I arrived at work yesterday to find out one of our clients was being evicted. As of today, he’s homeless again. The proper folks over at Admin decided they were fed up with his public racism and violent temper. I’ve clashed with him before over his refusals to peacefully co-habitate with the “blacks” and “blancos” in our facility. He’s been threatening toward me and, due to my soft-spoken and gentle approach with clients (I employ the unconditional positive regard model to care), he decided that I must be gay. Under his breath he often refers to me as the “cabrón,” not knowing I have enough of a grasp on Spanish to understand when he’s discussing me in pejorative terms. But I’ve always maintained my friendly, forgiving disposition with him. It’s hard to be threatening or unkind to someone who unfailingly treats you with dignity.

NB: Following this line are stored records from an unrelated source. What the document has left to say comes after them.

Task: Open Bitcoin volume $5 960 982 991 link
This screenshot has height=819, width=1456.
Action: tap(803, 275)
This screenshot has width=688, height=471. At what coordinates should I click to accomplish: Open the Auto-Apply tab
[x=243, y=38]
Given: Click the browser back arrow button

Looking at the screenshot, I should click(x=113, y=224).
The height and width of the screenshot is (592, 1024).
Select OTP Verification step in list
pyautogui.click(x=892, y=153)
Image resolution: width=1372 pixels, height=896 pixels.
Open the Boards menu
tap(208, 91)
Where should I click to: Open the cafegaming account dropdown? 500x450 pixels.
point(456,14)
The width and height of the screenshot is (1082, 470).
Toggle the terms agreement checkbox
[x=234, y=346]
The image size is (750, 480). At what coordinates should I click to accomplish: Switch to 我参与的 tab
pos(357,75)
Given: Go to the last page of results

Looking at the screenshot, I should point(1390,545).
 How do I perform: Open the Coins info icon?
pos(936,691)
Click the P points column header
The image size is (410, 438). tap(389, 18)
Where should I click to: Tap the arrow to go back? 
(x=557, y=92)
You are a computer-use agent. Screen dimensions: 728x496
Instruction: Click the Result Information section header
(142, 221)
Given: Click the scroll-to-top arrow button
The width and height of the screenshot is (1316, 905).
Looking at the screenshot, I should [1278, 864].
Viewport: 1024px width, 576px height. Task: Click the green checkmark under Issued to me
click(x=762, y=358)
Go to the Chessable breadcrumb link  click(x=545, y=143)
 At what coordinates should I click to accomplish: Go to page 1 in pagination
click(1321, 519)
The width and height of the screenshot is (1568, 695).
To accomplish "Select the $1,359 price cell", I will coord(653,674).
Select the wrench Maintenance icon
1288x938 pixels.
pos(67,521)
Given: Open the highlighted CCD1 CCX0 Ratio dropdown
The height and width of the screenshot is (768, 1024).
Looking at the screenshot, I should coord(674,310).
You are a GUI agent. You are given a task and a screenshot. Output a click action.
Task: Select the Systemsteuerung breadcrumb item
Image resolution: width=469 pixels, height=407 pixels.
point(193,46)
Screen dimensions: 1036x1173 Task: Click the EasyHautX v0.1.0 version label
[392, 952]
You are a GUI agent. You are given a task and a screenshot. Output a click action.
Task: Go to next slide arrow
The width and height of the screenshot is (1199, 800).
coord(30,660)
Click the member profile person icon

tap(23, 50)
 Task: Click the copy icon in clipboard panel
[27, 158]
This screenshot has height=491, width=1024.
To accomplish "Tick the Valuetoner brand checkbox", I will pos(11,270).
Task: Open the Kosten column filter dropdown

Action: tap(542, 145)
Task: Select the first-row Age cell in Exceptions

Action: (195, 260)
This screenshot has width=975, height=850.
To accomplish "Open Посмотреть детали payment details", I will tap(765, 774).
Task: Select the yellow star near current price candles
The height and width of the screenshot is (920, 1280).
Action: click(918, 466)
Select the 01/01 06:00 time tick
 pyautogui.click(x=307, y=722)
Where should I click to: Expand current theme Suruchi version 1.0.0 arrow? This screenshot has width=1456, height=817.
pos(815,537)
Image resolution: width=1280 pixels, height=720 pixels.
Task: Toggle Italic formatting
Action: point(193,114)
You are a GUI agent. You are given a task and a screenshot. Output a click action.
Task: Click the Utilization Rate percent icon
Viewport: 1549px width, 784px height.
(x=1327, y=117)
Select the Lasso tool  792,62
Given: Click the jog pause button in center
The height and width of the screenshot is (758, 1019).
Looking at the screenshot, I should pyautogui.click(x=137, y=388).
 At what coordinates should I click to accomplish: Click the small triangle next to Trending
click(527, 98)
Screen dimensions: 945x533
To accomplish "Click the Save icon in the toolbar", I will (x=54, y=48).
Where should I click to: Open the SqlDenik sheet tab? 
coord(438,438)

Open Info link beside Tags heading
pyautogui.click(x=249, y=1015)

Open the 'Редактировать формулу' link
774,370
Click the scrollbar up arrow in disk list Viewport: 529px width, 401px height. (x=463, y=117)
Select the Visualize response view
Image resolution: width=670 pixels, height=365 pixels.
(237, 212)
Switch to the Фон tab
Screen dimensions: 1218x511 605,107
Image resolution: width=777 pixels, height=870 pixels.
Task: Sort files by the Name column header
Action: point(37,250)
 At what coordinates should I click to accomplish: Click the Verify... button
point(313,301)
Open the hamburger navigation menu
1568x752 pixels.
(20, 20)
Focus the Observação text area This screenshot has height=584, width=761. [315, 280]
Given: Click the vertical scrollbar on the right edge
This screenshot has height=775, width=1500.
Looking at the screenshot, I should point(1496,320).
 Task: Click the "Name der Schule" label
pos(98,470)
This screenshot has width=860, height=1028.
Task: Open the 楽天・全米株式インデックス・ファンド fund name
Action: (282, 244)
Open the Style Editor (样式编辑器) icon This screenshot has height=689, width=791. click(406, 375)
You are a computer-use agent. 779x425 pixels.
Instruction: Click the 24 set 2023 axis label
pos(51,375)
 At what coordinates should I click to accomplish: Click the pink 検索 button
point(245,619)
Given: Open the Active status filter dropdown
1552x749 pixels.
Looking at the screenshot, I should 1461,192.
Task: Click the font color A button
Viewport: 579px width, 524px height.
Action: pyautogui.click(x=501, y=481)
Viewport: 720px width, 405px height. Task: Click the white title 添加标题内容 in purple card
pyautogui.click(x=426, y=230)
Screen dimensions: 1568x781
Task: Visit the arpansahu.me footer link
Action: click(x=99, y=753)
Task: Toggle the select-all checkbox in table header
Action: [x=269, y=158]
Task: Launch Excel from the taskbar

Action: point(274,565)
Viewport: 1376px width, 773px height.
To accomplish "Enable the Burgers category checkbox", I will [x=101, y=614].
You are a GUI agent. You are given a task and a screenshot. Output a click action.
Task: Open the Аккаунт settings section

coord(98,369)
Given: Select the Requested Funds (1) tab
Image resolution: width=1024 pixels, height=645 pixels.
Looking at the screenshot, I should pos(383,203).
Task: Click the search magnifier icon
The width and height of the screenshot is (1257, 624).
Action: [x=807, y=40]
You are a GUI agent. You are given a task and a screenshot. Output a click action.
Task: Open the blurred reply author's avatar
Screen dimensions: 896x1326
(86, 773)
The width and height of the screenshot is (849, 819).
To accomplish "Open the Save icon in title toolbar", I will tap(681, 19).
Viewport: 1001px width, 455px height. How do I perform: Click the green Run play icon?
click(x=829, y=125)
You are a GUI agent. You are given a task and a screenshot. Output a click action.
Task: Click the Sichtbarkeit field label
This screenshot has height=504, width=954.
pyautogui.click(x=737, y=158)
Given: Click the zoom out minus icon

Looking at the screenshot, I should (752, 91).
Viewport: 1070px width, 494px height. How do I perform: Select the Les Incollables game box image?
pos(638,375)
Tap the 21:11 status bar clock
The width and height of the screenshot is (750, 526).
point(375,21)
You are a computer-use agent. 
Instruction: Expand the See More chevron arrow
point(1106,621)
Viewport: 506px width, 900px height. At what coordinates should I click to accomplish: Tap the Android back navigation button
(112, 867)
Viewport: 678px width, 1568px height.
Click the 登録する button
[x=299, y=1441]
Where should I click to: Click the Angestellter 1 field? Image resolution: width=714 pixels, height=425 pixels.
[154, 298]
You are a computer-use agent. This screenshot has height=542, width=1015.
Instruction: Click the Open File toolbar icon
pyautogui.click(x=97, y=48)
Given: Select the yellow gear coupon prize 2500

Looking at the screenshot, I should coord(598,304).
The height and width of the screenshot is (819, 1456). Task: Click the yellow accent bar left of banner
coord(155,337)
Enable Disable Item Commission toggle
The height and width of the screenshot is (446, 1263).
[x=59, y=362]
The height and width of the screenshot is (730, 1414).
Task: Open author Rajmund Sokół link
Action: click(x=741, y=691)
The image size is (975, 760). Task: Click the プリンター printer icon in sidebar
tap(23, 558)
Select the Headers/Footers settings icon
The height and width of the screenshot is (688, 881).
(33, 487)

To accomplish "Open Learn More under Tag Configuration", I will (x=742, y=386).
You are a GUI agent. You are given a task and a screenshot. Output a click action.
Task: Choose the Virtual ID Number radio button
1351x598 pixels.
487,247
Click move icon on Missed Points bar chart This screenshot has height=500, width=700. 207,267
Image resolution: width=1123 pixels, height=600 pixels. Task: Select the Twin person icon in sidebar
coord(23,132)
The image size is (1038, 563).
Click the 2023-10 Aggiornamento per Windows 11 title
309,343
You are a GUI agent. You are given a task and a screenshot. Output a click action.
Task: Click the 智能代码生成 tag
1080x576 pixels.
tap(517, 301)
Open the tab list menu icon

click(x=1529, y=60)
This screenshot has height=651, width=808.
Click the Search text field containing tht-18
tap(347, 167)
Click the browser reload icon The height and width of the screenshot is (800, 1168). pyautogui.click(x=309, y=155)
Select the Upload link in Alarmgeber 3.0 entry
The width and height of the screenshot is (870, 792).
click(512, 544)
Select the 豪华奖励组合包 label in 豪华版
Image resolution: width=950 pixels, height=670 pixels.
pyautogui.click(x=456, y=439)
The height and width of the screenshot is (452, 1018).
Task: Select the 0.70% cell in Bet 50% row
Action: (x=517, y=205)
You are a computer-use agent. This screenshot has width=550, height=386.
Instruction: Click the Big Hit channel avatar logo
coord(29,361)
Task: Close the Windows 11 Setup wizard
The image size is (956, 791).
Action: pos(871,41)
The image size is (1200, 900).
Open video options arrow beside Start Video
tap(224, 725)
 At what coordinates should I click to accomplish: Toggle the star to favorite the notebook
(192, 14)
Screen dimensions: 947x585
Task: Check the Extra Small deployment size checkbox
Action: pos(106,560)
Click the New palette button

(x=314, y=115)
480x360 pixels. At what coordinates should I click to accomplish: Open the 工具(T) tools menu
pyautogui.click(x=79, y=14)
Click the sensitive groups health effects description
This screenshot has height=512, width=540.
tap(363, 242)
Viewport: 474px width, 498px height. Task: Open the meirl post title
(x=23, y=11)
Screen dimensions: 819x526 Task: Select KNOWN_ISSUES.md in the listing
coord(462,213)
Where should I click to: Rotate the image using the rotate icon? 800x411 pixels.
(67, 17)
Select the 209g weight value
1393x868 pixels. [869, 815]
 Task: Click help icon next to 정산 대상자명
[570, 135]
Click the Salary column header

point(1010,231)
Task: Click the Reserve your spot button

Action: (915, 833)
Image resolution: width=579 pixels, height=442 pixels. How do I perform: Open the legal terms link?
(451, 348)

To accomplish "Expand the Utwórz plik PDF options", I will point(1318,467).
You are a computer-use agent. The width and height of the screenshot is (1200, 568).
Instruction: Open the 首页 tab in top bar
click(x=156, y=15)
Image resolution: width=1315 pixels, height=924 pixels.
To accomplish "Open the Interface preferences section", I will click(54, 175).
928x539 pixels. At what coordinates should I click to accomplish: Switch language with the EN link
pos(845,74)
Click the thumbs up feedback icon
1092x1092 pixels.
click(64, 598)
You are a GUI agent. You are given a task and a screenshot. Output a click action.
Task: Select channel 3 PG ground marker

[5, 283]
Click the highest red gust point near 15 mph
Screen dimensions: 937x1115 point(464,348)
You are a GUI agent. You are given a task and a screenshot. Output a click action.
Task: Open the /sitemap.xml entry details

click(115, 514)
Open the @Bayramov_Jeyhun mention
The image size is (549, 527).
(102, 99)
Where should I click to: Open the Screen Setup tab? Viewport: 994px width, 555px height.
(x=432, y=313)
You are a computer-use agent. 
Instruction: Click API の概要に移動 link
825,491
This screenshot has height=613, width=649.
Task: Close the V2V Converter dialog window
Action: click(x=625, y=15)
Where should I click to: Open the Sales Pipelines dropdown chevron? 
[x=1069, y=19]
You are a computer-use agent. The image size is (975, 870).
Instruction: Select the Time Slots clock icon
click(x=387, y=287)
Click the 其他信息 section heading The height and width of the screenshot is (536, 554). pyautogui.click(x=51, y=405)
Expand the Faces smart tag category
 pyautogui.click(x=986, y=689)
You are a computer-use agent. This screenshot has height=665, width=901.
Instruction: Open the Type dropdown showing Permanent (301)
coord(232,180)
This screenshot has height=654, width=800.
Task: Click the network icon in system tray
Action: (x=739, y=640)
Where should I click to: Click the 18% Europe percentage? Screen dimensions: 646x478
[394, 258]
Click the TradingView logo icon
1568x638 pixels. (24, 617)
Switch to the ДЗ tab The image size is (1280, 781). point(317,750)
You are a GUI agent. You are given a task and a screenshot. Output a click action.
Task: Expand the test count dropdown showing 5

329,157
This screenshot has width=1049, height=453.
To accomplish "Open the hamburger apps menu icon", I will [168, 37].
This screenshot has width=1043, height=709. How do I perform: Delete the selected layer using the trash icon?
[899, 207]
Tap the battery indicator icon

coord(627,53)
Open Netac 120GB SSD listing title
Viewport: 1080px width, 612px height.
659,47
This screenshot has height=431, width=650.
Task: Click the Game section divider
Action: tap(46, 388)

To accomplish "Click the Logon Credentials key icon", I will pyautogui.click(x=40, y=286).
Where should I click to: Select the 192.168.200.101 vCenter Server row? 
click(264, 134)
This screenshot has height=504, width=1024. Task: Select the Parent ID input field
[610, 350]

But my co-workers and the other clients were happy to be rid of him. The mood was jovial when I arrived, with staff and clients talking about “karma” and comeuppance and exhorting me to rejoice that the man who detests me so much is getting his just desserts. Honestly, I’m just sad to see another broken person falling through the cracks.
I remembered something my boss said at a recent staff meeting. A co-worker said that she didn’t understand why this man could be “so manipulative and hateful.” My boss asked in response: “Did you have two parents who loved you? Did you know that you were loved and safe? Because if you did, you had more than this man ever did.”
Late in the evening, he came for his final supervised medication administration. I could tell he’d been worn down by the victorious stares of his peers, the triumphant grins of the staff who were ready to shake him off like dust from their feet.
I shook his hand and told him, “I wish you all the best.”